Server-side keyServer-side key delivery (strongest)Beacon fetches its AES key from the C2 at first check-in. Key never embedded in the binary — not recoverable by static analysis. Requires a successful C2 connection to operate.

When to use each:

  • XOR — fast, no runtime overhead, no key-fetch round-trip. Sufficient for most engagements.
  • AES-256-CTR — use when traffic may be captured and you want stronger payload confidentiality.
  • Server-side key — use when binary forensics is a concern (e.g., target has EDR/memory forensics). The beacon is useless without the C2 key.

Two beacons generated from the same server always have different static byte content regardless of encryption mode — each generation uses a fresh random key.

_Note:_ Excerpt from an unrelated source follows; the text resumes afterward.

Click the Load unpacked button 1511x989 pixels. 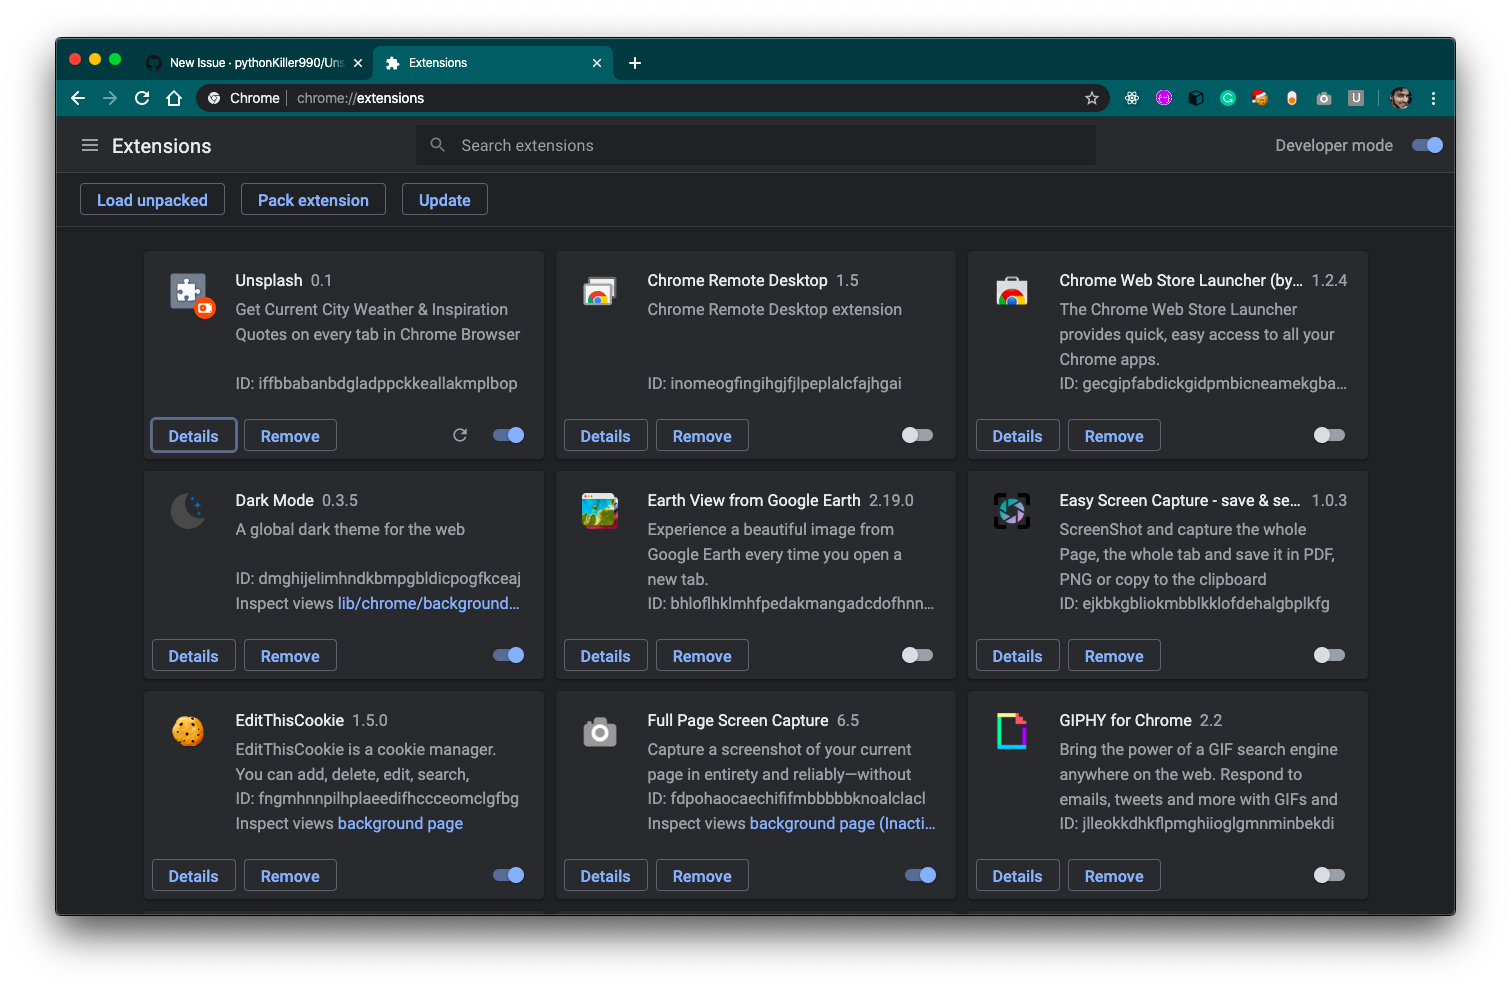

From the web UI, go to Generate Beacon:

  1. Select beacon type (Python / Java / Go / PowerShell)
  2. Set your C2 URL(s) — primary + optional fallbacks
  3. Configure sleep interval, jitter %, optional kill date and heartbeat timeout
  4. Choose encryption mode (XOR / AES-256-CTR / Server-side key)
  5. Choose evasion options: traffic camouflage, sandbox detection, process masquerade
  6. Enable persistence if needed
  7. Set output filename
  8. Click Download (source) or Compile (binary)

Download vs Compile:

OptionOutputUse when
DownloadRaw source (.py, .ps1, .jar)You want to inspect, modify, or stage via the stager system
CompileNative binary (ELF/EXE for Python/Go, fat JAR for Java)Target has Python/JRE available or you want a standalone executable

Java compile uses ProGuard to obfuscate the JAR. Python compile uses PyInstaller (cross-compiled for Windows via Wine when building Windows EXE on Linux).